Pages

Wednesday, October 2, 2019

Warga Asli Wamena: Hanya Sayur Ini yang Bisa Kami Bantu

Warga pendatang diharap tetap berada di Papua dan kembali membangun perekonomian.

REPUBLIKA.CO.ID, Simpati dan uluran tangan terus mengalir untuk para pengungsi kerusuhan di Wamena, Kabupaten Jayawijaya, Papua. Tak hanya dari berbagai wilayah di Indonesia, warga setempat juga memberikan bantuan bagi para pengungsi.

Pada Rabu (2/10), sejumlah warga asli Kabupaten Jayawijaya memberikan bantuan sayur-mayur untuk para pengungsi yang ada di pusat ibu kota kabupaten, Wamena. Kepala Distrik Walelagama, Karlos Elosak, bersama perwakilan kepala kampung di Wamena mengantarkan sayur-mayur itu ke dapur umum yang dibangun pemerintah di gedung Ukumiarek Asso."Hari ini saya bawa datang untuk menyumbangkan. Sayur-mayur ini hasil bumi dari masyarakat," kata Karlos Elosak.

Masyarakat Walelagama mengharapkan sayur-mayur yang kebanyakan berupa umbi-umbian itu dimanfaatkan untuk meringankan beban korban kerusuhan Wamena pada Senin, (23/9). "Kami masyarakat di kampung-kampung hanya punya sayur-mayur sehingga hanya itu yang bisa kami bantu. Ikhlas dari masyarakat," kata dia.

Selain memberikan bantuan ke dapur umum, bantuan masyarakat dari enam kampung itu diberikan juga ke beberapa titik pengungsian. Warga Distrik Walelagama mengharapkan situasi di pusat ibu kota Kabupaten Jayawijaya kembali normal seperti biasa."Semoga Wamena kembali normal seperti semula. Kami di Walelagama aman dari kerusuhan Senin (23/9). Dan kemarin juga kami sudah canangkan distrik kami aman," katanya.
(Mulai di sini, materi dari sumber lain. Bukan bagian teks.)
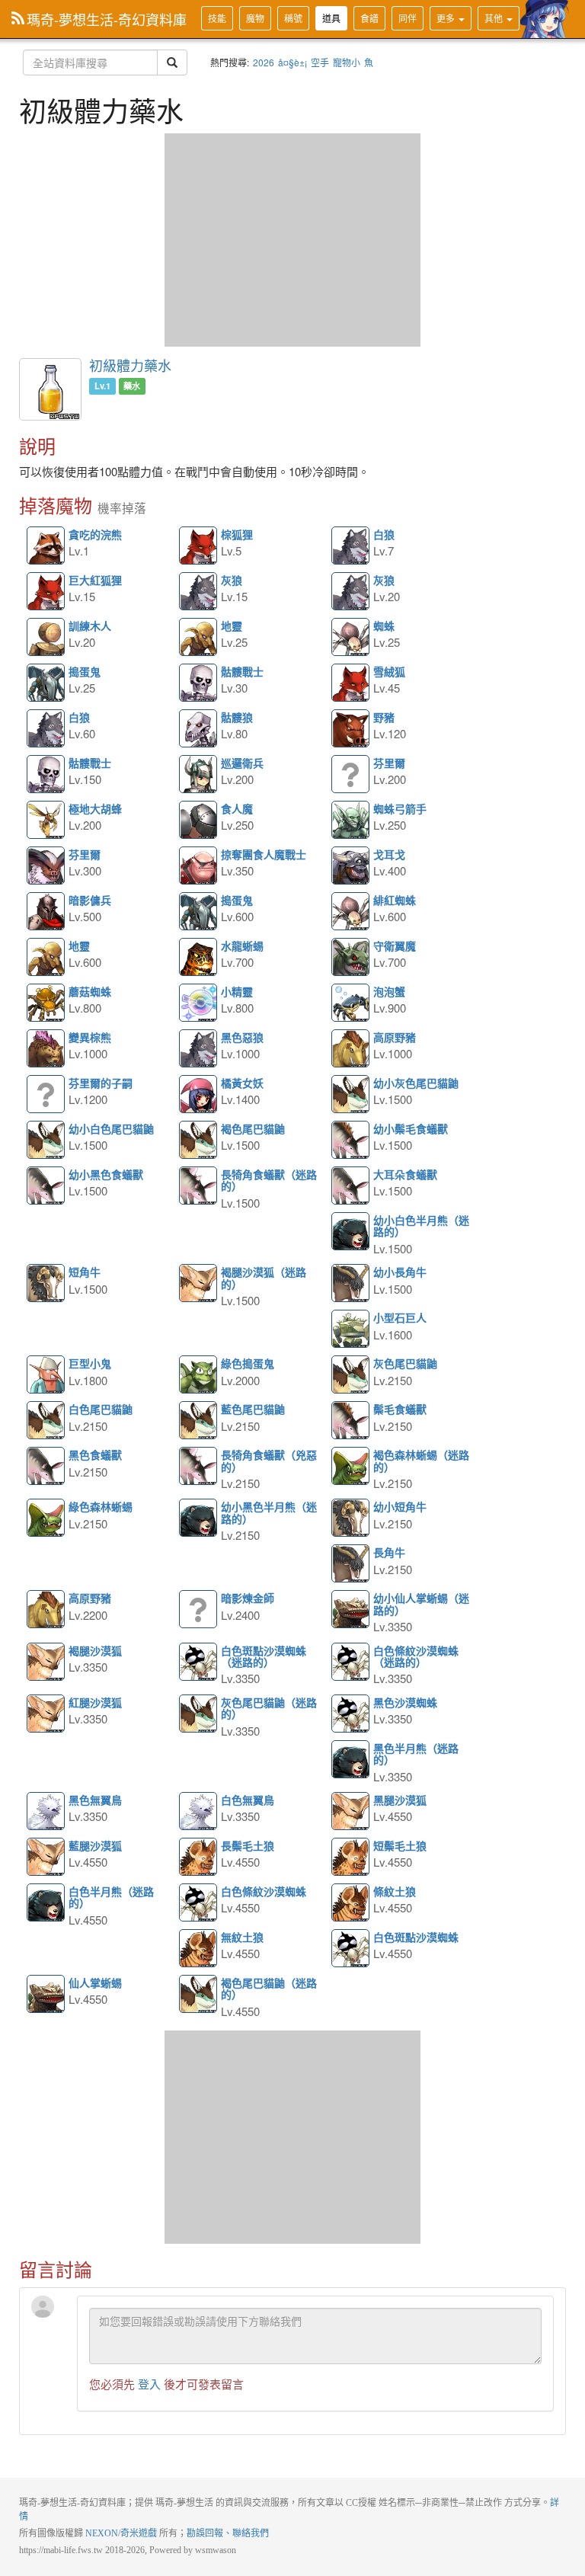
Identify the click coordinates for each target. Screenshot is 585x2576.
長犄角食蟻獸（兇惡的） (199, 1467)
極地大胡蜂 (46, 821)
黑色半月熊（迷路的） (351, 1760)
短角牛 (46, 1284)
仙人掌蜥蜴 (46, 1995)
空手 (320, 62)
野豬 (351, 729)
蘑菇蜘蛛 (46, 1003)
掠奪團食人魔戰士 (199, 866)
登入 (149, 2384)
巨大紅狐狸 (46, 592)
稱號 (293, 17)
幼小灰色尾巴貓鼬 (351, 1095)
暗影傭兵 (46, 912)
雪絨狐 (351, 683)
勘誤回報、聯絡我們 (228, 2533)
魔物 (255, 17)
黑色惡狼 (199, 1049)
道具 (331, 17)
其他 (494, 17)
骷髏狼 (199, 729)
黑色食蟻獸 (46, 1467)
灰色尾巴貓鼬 (351, 1375)
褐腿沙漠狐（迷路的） (199, 1284)
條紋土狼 (351, 1903)
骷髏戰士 (199, 683)
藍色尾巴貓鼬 (199, 1421)
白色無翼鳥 (199, 1812)
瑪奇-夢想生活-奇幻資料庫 (107, 19)
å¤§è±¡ (292, 62)
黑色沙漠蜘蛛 (351, 1714)
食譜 (369, 17)
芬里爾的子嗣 (46, 1095)
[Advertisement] (292, 240)
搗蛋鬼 (46, 683)
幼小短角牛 (351, 1518)
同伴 (407, 17)
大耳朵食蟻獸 (351, 1186)
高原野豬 (351, 1049)
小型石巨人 (351, 1329)
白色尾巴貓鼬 (46, 1421)
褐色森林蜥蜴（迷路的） (351, 1467)
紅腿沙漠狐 (46, 1714)
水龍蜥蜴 (199, 958)
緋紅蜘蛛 (351, 912)
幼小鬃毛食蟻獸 (351, 1141)
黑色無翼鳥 (46, 1812)
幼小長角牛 (351, 1284)
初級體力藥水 (130, 365)
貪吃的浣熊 (46, 546)
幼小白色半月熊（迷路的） (351, 1232)
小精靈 (199, 1003)
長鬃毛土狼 (199, 1857)
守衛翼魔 (351, 958)
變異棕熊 (46, 1049)
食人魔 (199, 821)
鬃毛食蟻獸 (351, 1421)
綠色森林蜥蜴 (46, 1518)
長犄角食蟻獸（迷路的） (199, 1186)
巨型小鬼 (46, 1375)
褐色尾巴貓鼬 (199, 1141)
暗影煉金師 (199, 1610)
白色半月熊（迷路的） (46, 1903)
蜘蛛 (351, 638)
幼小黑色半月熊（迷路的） (199, 1518)
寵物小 (346, 62)
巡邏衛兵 (199, 775)
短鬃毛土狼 (351, 1857)
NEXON (101, 2533)
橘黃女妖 (199, 1095)
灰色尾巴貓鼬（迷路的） (199, 1714)
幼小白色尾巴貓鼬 (46, 1141)
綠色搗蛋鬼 (199, 1375)
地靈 (199, 638)
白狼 (351, 546)
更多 (446, 17)
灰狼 (199, 592)
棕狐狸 (199, 546)
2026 (263, 62)
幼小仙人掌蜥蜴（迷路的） (351, 1610)
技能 (217, 17)
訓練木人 (46, 638)
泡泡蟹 (351, 1003)
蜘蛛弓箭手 (351, 821)
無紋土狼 (199, 1949)
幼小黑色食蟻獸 (46, 1186)
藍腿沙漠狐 (46, 1857)
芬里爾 (351, 775)
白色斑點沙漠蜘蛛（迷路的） (199, 1662)
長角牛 (351, 1564)
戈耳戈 (351, 866)
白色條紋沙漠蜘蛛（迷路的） (351, 1662)
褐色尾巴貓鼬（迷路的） (199, 1995)
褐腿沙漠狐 (46, 1662)
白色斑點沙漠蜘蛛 (351, 1949)
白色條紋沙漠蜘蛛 (199, 1903)
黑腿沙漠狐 (351, 1812)
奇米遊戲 (138, 2533)
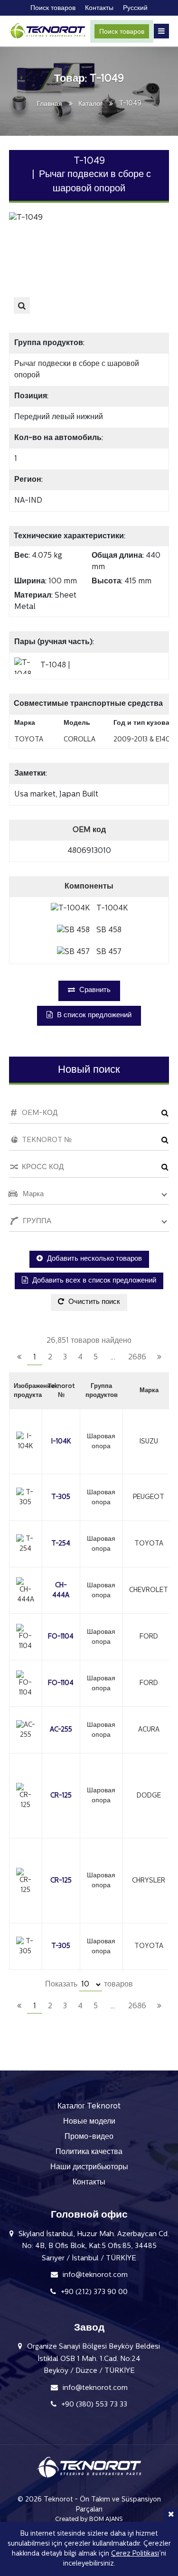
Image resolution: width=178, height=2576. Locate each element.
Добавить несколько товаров (93, 1259)
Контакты (89, 2182)
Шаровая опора (101, 1441)
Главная (49, 104)
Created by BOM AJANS (89, 2519)
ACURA (148, 1729)
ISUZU (149, 1441)
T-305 (60, 1497)
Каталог (90, 104)
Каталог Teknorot (89, 2106)
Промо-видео (89, 2137)
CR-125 (61, 1795)
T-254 (60, 1543)
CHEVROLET (148, 1590)
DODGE (149, 1795)
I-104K (61, 1441)
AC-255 (61, 1729)
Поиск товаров (121, 32)
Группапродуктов (101, 1391)
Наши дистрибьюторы (89, 2167)
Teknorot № (61, 1391)
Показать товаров (89, 1984)
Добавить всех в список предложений (93, 1280)
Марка (149, 1390)
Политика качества (89, 2152)
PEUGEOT (148, 1497)
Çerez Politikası (135, 2553)
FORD (149, 1636)
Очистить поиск (93, 1302)
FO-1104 (61, 1636)
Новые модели (89, 2122)
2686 (137, 1357)
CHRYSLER (148, 1880)
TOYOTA (148, 1543)
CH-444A (60, 1590)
Penjabat Badan Penanggulangan Bencana Daerah Jayawijaya Ernawati Tappi mengatakan, bantuan sayur-mayur dari masyarakat bukan saja dari distrik Walelagama, melainkan juga dari distrik lainnya di Jayawijaya. "Sampai Selasa (1/10) sore, ada bantuan dari masyarakat dari distrik-distrik lain yang diantar ke posko. Bantuan berasal dari sekitar delapan distrik," kata dia.

Kerusuhan di Wamena terjadi menyusul kabar ucapan rasial yang diutarakan seorang guru di wilayah tersebut. Komnas HAM menyatakan, ucapan rasial itu sedianya hanya salah paham, warga Wamena juga sudah memaklumi.
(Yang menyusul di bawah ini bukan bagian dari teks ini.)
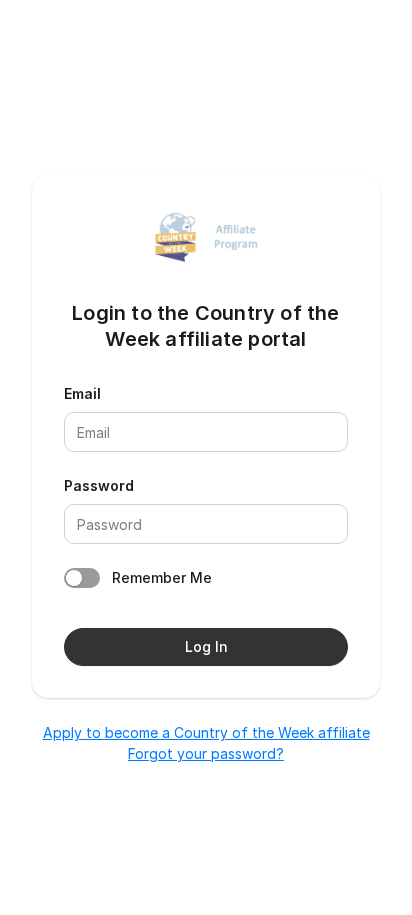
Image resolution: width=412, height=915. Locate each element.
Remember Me (162, 577)
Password (99, 485)
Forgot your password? (206, 753)
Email (82, 393)
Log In (206, 646)
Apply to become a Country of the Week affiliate (206, 732)
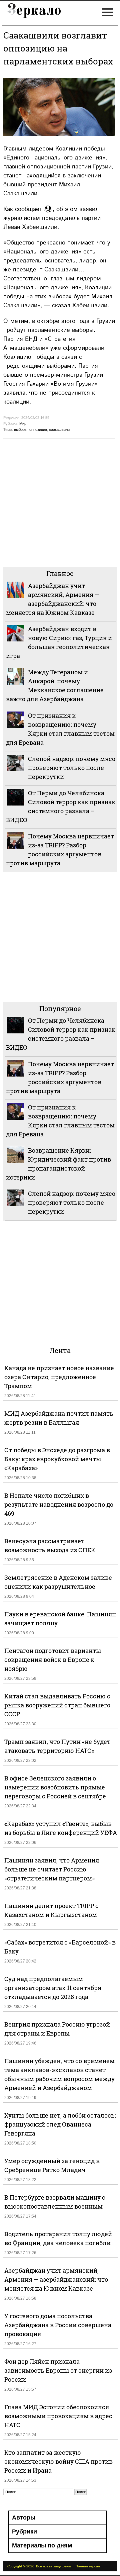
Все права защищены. (54, 2566)
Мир (22, 424)
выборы (20, 429)
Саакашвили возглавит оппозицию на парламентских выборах (58, 48)
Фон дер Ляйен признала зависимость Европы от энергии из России (58, 2370)
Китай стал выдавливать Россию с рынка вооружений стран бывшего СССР (57, 1705)
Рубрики (24, 2531)
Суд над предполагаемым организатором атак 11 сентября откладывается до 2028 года (52, 1988)
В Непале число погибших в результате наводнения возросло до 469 (58, 1504)
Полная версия (88, 2566)
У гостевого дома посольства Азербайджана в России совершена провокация (57, 2325)
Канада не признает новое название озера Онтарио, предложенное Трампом (59, 1377)
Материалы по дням (42, 2545)
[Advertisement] (60, 502)
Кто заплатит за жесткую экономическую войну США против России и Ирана (58, 2461)
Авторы (23, 2517)
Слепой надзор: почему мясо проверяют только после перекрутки (71, 768)
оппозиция (38, 429)
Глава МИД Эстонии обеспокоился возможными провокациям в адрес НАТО (58, 2416)
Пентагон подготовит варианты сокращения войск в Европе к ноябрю (52, 1659)
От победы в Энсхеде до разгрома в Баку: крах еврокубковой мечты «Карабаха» (57, 1459)
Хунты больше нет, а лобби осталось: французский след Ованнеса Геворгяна (60, 2124)
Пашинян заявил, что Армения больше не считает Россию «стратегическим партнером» (51, 1869)
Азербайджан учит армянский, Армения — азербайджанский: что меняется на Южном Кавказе (56, 2279)
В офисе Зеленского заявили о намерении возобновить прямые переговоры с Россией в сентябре (55, 1787)
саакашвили (59, 429)
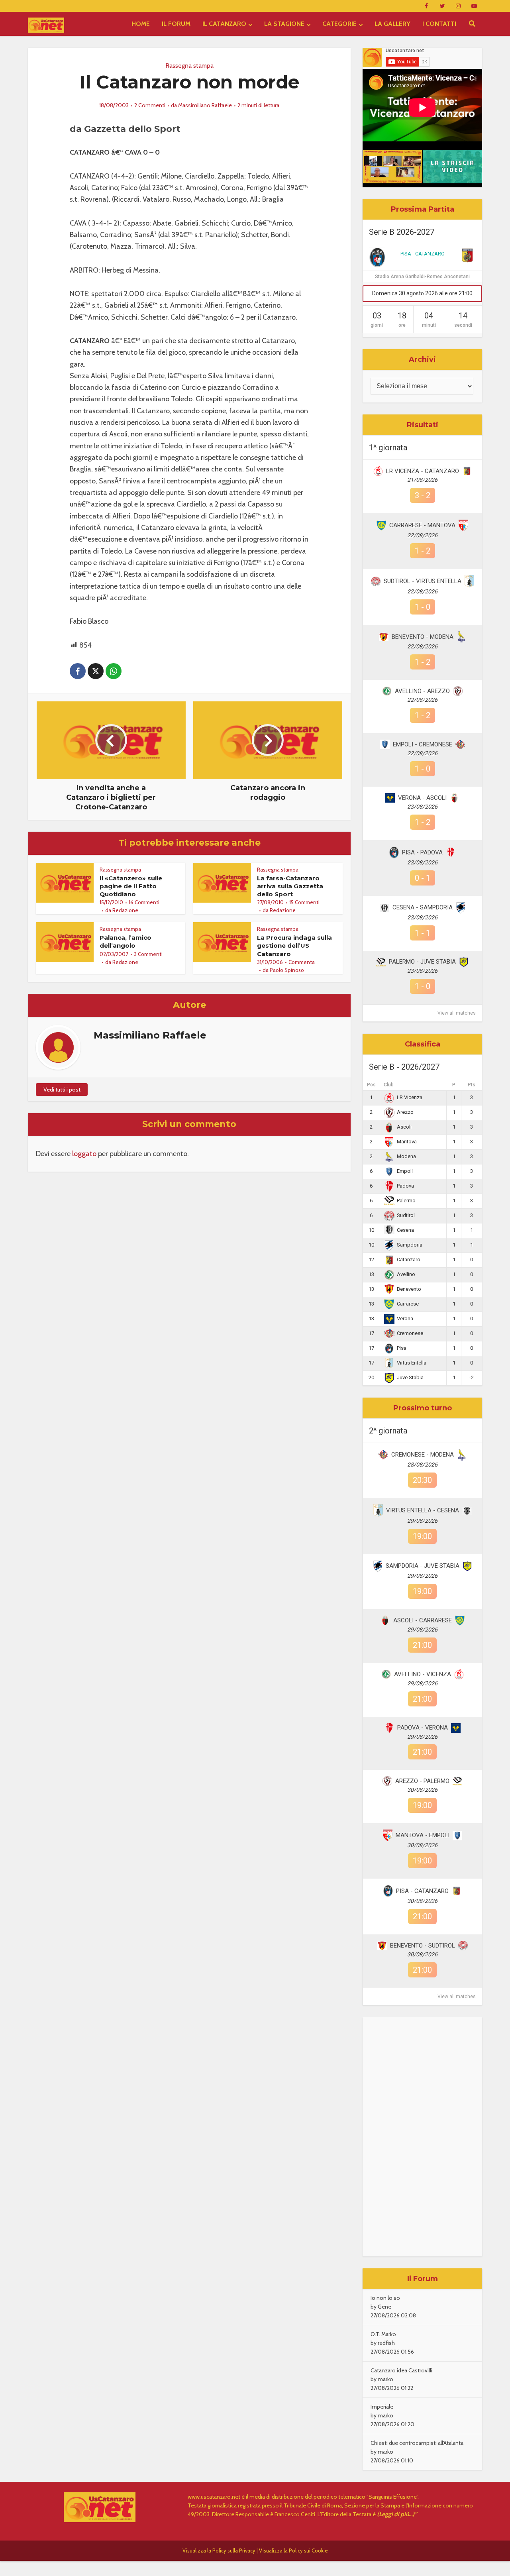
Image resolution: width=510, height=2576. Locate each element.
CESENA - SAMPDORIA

Kendati demikian, pada Senin (23/9), massa melakukan aksi menuntut proses hukum terhadap guru tersebut. Mereka kemudian melakukan pembakaran, penjarahan, dan pembunuhan. Sedikitnya 33 warga meninggal dalam kejadian itu. Kebanyakan yang menjadi korban adalah warga pendatang serta beberapa penduduk asli Papua.

Saksi mata yang diwawancarai Republika menyatakan, para pelaku penyerangan bukanlah warga Wamena yang mereka kenal. Warga asli Wamena justru melakukan sejumlah upaya penyelamatan terhadap para pendatang. Sejauh ini, kepolisian telah menetakan tujuh tersangka yang seluruhnya berasal dari luar Wamena.
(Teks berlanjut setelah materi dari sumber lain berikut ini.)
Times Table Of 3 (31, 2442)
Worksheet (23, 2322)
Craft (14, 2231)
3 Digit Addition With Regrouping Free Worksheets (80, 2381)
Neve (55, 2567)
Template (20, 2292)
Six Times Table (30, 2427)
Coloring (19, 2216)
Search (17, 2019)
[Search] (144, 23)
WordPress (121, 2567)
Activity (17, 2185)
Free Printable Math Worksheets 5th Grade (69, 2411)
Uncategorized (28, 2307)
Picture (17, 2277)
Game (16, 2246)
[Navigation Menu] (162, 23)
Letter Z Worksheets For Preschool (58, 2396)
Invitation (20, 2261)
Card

Gubernur Papua Lukas Enembe menyebut saat ini ada sekitar 5.000 lebih warga mengungsi di Wamena pascatragedi kemanusiaan pekan lalu. Pengungsi ditampung di di Markas Komando Distrik Militer 1702 Jayawijaya dan Markas Polisi Resor Jayawijaya di Wamena.

Menurut Enembe, pengungsi tidak hanya warga pendatang yang toko dan rumahnya hangus dibakar perusuh, tetapi juga warga asli Papua dari kabupaten-kabupaten lain di sekitar Wamena. "Pengungsi terus berdatangan ke Wamena dari kabupaten-kabupaten sekitar. Ada dari Yalimo, Tolikara, Yahukimo, Jayawijaya, Nduga, Membramo Raya, dan Membramo Tengah," kata Enembe kepada wartawan, Selasa (1/10) malam.

Pengungsi yang berasal dari luar Wamena dan luar Papua kata Enembe sudah ada yang pulang dan akan pulang ke kampung halaman masing-masing untuk mencari tempat aman. Pemprov Papua, menurut Enembe, sudah menjamin keamanan di Wamena. Ia menjamin tidak akan ada lagi aksi brutal seperti pekan lalu di Wamena.

Enembe menyebut pemerintah telah menyiapkan personel TNI dan Polri untuk menjaga keamanan. TNI Polri telah menempatkan 30 personel di tiap pintu masuk kota dan pos-pos tertentu yang diprediksi rawan. "Tidak usah takut dengan keadaan ini. Jangan Anda pulang. Kecuali ada yang sakit atau bermasalah, baru sebaiknya bergeser ke Kabupaten Jayapura," ujar Enembe.

Enembe menyebut Pemprov Papua terus menyalurkan bantuan berupa makanan dan minuman kepada para pengungsi dan korban. Pemprov juga memberikan bantuan medis untuk perawatan korban luka. Tenaga medis ini ada dari dokter, perawat, dan fasilitas obat-obatan lainnya. Dinas Sosial, kata Enembe, juga telah membangun posko-posko untuk melayani pengungsi termasuk untuk kebutuhan ibu dan anak.

Bangun ekonomi

Ia memahami, saat ini ada banyak warga dari provinsi lain yang melakukan eksodus keluar dari Papua karena trauma pascatragedi Wamena. Namun, ia berharap warga pendatang tetap berada di Papua dan kembali membangun perekonomian. "Jangan tinggalkan Papua, semua orang asal Sumbar di Tanah Papua tidak boleh pergi. Bangun kembali toko agar ekonomi di Papua bisa tumbuh kembali,” kata Enembe.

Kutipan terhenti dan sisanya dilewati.